Vincent Bolloré pardonne Morandini : derrière les mots, un empire médiatique sous tension

Deux mots. Trois syllabes. Vincent Bolloré vient de lâcher une bombe médiatique en réagissant au maintien de Jean-Marc Morandini sur CNews. Derrière cette apparente mansuétude, c'est tout un système de pouvoir qui se dévoile. Brutal.
L'étrange absolution du patron
Jean-Marc Morandini reste. L'info, révélée hier sur Europe1, a glacé les rédactions. Le présentateur controversé, malgré ses dérapages répétés, conserve son antenne. Et Bolloré de lâcher ceci : "Je pardonne."
Trois petites lettres. Un monde de sous-entendus.
Car le mécanisme est limpide. Canal+ appartient à Vivendi. Vivendi appartient à Bolloré. Le milliardaire n'a pas besoin de donner d'ordre — sa simple présence suffit.
Pourtant, ce pardon tombe mal. Très mal. À l'heure où l'indépendance éditoriale des médias français est scrutée comme jamais, ce maintien ressemble à un coup de force. Calculé.
L'empire et ses tentacules
Onze chaînes. Trois radios. Des dizaines de titres presse. Le groupe Bolloré étend ses tentacules sur l'audiovisuel français.
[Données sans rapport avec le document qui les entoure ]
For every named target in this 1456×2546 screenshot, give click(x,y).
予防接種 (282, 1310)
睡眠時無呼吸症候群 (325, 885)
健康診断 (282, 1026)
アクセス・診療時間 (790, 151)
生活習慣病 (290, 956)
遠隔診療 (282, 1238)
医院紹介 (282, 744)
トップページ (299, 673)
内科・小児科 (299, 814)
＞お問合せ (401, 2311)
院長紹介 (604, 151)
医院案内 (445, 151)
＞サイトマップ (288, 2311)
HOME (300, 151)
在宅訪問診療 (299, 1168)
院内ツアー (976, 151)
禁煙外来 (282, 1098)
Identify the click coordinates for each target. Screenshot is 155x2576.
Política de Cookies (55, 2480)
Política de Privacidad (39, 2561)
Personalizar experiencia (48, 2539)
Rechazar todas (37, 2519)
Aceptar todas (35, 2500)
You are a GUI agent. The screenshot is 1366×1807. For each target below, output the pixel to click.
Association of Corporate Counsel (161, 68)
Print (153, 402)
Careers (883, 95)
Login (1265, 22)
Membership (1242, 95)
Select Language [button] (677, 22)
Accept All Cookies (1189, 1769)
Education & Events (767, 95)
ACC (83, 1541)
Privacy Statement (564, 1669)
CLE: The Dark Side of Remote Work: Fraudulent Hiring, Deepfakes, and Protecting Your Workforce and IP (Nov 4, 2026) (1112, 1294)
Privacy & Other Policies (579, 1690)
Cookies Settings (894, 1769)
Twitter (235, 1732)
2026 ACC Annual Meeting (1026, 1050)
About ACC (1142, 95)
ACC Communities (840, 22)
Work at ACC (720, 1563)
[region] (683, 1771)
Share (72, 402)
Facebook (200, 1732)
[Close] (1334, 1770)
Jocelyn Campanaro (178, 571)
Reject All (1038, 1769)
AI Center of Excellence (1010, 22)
Prenez CNews. Depuis 2024, la chaîne enchaîne les polémiques. Audiences en hausse, critiques aussi. Morandini incarne cette stratégie du clash assumé.
En coulisses, les équipes s'interrogent. "Ligne rouge franchie", murmurent certains. Consignes tacites, suggèrent d'autres. Bolloré, lui, se tait. Ou presque. Son "je pardonne" vaut tous les communiqués.
Et pourtant. En 2025, devant les députés, le milliardaire jurait respecter l'indépendance éditoriale. Qui peut encore le croire ?
Un pardon qui claque comme un avertissement
Morandini aurait-il fauté ? La question fuse. Aucune réponse officielle. Juste ce verbe étrange : "pardonner". Comme s'il s'agissait d'une affaire personnelle.
Sauf qu'ici, tout est politique.
Le maintien du présentateur envoie un signal clair : chez Bolloré, c'est Bolloré qui décide. Point final.
Les réactions pleuvent. À gauche, on crie au "coup d'État médiatique". À droite, certains défendent un "réalisme éditorial". Entre les deux, une même interrogation : jusqu'où ira-t-il ?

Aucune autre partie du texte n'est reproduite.